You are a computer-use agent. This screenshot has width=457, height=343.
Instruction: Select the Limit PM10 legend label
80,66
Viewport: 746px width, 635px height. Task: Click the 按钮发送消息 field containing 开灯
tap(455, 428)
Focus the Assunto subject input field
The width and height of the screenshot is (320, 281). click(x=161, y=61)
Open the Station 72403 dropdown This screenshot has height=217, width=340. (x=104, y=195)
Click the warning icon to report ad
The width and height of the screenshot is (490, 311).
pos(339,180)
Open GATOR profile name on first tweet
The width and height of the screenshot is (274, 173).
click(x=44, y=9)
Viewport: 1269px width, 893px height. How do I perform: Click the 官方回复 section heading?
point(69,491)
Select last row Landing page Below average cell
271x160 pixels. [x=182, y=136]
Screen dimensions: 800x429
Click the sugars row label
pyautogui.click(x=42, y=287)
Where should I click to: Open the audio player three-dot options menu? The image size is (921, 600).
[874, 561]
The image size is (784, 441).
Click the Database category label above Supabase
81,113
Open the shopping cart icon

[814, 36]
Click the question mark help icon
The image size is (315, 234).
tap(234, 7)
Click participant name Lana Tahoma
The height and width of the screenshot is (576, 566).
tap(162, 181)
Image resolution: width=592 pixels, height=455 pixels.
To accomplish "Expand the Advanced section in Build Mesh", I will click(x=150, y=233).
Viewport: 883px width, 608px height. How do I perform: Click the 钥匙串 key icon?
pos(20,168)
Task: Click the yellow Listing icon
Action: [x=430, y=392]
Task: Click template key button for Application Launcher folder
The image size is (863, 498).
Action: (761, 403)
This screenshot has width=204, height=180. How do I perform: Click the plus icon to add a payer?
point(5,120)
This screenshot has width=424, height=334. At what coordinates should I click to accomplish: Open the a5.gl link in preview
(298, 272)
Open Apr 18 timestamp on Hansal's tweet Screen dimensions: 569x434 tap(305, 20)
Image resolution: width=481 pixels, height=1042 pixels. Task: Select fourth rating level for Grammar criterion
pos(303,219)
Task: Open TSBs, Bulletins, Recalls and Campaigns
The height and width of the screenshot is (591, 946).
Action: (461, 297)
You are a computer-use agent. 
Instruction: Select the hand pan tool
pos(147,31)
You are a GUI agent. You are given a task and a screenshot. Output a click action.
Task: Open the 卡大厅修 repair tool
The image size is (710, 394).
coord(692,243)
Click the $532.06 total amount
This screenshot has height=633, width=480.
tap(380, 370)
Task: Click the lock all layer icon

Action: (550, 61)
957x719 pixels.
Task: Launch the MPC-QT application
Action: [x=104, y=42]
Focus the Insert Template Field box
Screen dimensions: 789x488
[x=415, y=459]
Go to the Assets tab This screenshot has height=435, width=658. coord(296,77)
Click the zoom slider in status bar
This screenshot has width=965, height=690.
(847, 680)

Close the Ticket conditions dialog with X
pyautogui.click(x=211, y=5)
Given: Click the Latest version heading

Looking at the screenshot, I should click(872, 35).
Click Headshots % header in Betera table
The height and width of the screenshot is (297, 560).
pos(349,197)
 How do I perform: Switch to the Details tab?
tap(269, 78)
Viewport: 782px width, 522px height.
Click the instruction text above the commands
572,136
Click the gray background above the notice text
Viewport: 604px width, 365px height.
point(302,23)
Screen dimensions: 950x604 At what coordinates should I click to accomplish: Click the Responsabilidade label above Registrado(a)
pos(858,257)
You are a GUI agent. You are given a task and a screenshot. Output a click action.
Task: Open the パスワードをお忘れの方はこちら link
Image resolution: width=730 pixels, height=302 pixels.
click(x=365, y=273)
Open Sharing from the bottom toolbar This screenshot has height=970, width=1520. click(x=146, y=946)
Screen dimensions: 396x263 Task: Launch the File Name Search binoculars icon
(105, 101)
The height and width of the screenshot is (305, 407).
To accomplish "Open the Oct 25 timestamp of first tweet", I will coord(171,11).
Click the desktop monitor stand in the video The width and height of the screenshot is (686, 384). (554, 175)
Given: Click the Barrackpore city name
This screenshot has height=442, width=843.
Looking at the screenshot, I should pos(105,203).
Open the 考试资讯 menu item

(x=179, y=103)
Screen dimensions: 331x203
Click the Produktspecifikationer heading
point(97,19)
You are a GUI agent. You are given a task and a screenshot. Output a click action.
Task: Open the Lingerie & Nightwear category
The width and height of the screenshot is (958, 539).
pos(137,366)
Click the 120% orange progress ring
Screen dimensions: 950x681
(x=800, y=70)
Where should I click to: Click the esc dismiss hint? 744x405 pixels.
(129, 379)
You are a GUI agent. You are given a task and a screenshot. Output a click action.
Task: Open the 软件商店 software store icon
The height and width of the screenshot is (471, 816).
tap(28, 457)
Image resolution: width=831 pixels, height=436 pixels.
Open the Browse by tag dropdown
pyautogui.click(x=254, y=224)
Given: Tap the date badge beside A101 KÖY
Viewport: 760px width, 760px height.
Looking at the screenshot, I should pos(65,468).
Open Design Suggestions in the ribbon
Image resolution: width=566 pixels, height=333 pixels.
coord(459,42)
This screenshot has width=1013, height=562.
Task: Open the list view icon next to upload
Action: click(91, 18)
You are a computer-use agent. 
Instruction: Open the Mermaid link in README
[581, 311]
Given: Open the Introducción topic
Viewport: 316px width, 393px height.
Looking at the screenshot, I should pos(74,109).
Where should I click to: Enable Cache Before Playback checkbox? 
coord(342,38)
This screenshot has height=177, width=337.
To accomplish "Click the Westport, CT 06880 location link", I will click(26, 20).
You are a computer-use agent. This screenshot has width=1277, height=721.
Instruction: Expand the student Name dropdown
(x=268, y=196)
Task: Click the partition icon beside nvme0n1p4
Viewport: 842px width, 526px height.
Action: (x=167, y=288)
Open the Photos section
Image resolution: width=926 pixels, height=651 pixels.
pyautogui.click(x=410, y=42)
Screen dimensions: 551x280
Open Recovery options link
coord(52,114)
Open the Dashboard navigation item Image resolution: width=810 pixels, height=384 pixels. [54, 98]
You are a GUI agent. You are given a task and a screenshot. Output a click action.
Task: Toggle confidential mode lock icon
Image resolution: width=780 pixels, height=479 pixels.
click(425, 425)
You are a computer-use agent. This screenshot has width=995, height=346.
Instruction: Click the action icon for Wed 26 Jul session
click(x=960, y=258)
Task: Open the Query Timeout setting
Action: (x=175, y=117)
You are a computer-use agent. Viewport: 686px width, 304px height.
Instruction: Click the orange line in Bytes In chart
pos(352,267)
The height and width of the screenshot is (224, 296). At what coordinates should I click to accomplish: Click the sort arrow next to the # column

###

_Exercise description_
With no additions or omissions, transcribe every record.

_Solution to this exercise_
You are a computer-use agent. This screenshot has width=457, height=343.
Instruction: Select the Limit PM10 legend label
80,66
Viewport: 746px width, 635px height. Task: Click the 按钮发送消息 field containing 开灯
tap(455, 428)
Focus the Assunto subject input field
The width and height of the screenshot is (320, 281). click(x=161, y=61)
Open the Station 72403 dropdown This screenshot has height=217, width=340. (x=104, y=195)
Click the warning icon to report ad
The width and height of the screenshot is (490, 311).
pos(339,180)
Open GATOR profile name on first tweet
The width and height of the screenshot is (274, 173).
click(x=44, y=9)
Viewport: 1269px width, 893px height. How do I perform: Click the 官方回复 section heading?
point(69,491)
Select last row Landing page Below average cell
271x160 pixels. [x=182, y=136]
Screen dimensions: 800x429
Click the sugars row label
pyautogui.click(x=42, y=287)
Where should I click to: Open the audio player three-dot options menu? The image size is (921, 600).
[874, 561]
The image size is (784, 441).
Click the Database category label above Supabase
81,113
Open the shopping cart icon

[814, 36]
Click the question mark help icon
The image size is (315, 234).
tap(234, 7)
Click participant name Lana Tahoma
The height and width of the screenshot is (576, 566).
tap(162, 181)
Image resolution: width=592 pixels, height=455 pixels.
To accomplish "Expand the Advanced section in Build Mesh", I will click(x=150, y=233).
Viewport: 883px width, 608px height. How do I perform: Click the 钥匙串 key icon?
pos(20,168)
Task: Click the yellow Listing icon
Action: [x=430, y=392]
Task: Click template key button for Application Launcher folder
The image size is (863, 498).
Action: (761, 403)
This screenshot has width=204, height=180. How do I perform: Click the plus icon to add a payer?
point(5,120)
This screenshot has width=424, height=334. At what coordinates should I click to accomplish: Open the a5.gl link in preview
(298, 272)
Open Apr 18 timestamp on Hansal's tweet Screen dimensions: 569x434 tap(305, 20)
Image resolution: width=481 pixels, height=1042 pixels. Task: Select fourth rating level for Grammar criterion
pos(303,219)
Task: Open TSBs, Bulletins, Recalls and Campaigns
The height and width of the screenshot is (591, 946).
Action: (461, 297)
You are a computer-use agent. 
Instruction: Select the hand pan tool
pos(147,31)
You are a GUI agent. You are given a task and a screenshot. Output a click action.
Task: Open the 卡大厅修 repair tool
The image size is (710, 394).
coord(692,243)
Click the $532.06 total amount
This screenshot has height=633, width=480.
tap(380, 370)
Task: Click the lock all layer icon

Action: (550, 61)
957x719 pixels.
Task: Launch the MPC-QT application
Action: [x=104, y=42]
Focus the Insert Template Field box
Screen dimensions: 789x488
[x=415, y=459]
Go to the Assets tab This screenshot has height=435, width=658. coord(296,77)
Click the zoom slider in status bar
This screenshot has width=965, height=690.
(847, 680)

Close the Ticket conditions dialog with X
pyautogui.click(x=211, y=5)
Given: Click the Latest version heading

Looking at the screenshot, I should click(872, 35).
Click Headshots % header in Betera table
The height and width of the screenshot is (297, 560).
pos(349,197)
 How do I perform: Switch to the Details tab?
tap(269, 78)
Viewport: 782px width, 522px height.
Click the instruction text above the commands
572,136
Click the gray background above the notice text
Viewport: 604px width, 365px height.
point(302,23)
Screen dimensions: 950x604 At what coordinates should I click to accomplish: Click the Responsabilidade label above Registrado(a)
pos(858,257)
You are a GUI agent. You are given a task and a screenshot. Output a click action.
Task: Open the パスワードをお忘れの方はこちら link
Image resolution: width=730 pixels, height=302 pixels.
click(x=365, y=273)
Open Sharing from the bottom toolbar This screenshot has height=970, width=1520. click(x=146, y=946)
Screen dimensions: 396x263 Task: Launch the File Name Search binoculars icon
(105, 101)
The height and width of the screenshot is (305, 407).
To accomplish "Open the Oct 25 timestamp of first tweet", I will coord(171,11).
Click the desktop monitor stand in the video The width and height of the screenshot is (686, 384). (554, 175)
Given: Click the Barrackpore city name
This screenshot has height=442, width=843.
Looking at the screenshot, I should pos(105,203).
Open the 考试资讯 menu item

(x=179, y=103)
Screen dimensions: 331x203
Click the Produktspecifikationer heading
point(97,19)
You are a GUI agent. You are given a task and a screenshot. Output a click action.
Task: Open the Lingerie & Nightwear category
The width and height of the screenshot is (958, 539).
pos(137,366)
Click the 120% orange progress ring
Screen dimensions: 950x681
(x=800, y=70)
Where should I click to: Click the esc dismiss hint? 744x405 pixels.
(129, 379)
You are a GUI agent. You are given a task and a screenshot. Output a click action.
Task: Open the 软件商店 software store icon
The height and width of the screenshot is (471, 816).
tap(28, 457)
Image resolution: width=831 pixels, height=436 pixels.
Open the Browse by tag dropdown
pyautogui.click(x=254, y=224)
Given: Tap the date badge beside A101 KÖY
Viewport: 760px width, 760px height.
Looking at the screenshot, I should pos(65,468).
Open Design Suggestions in the ribbon
Image resolution: width=566 pixels, height=333 pixels.
coord(459,42)
This screenshot has width=1013, height=562.
Task: Open the list view icon next to upload
Action: click(91, 18)
You are a computer-use agent. 
Instruction: Open the Mermaid link in README
[581, 311]
Given: Open the Introducción topic
Viewport: 316px width, 393px height.
Looking at the screenshot, I should pos(74,109).
Where should I click to: Enable Cache Before Playback checkbox? 
coord(342,38)
This screenshot has height=177, width=337.
To accomplish "Click the Westport, CT 06880 location link", I will click(26, 20).
You are a computer-use agent. This screenshot has width=1277, height=721.
Instruction: Expand the student Name dropdown
(x=268, y=196)
Task: Click the partition icon beside nvme0n1p4
Viewport: 842px width, 526px height.
Action: (x=167, y=288)
Open the Photos section
Image resolution: width=926 pixels, height=651 pixels.
pyautogui.click(x=410, y=42)
Screen dimensions: 551x280
Open Recovery options link
coord(52,114)
Open the Dashboard navigation item Image resolution: width=810 pixels, height=384 pixels. [54, 98]
You are a GUI agent. You are given a task and a screenshot. Output a click action.
Task: Toggle confidential mode lock icon
Image resolution: width=780 pixels, height=479 pixels.
click(425, 425)
You are a computer-use agent. This screenshot has width=995, height=346.
Instruction: Click the action icon for Wed 26 Jul session
click(x=960, y=258)
Task: Open the Query Timeout setting
Action: (x=175, y=117)
You are a computer-use agent. Viewport: 686px width, 304px height.
Instruction: Click the orange line in Bytes In chart
pos(352,267)
The height and width of the screenshot is (224, 296). At what coordinates should I click to accomplish: Click the sort arrow next to the # column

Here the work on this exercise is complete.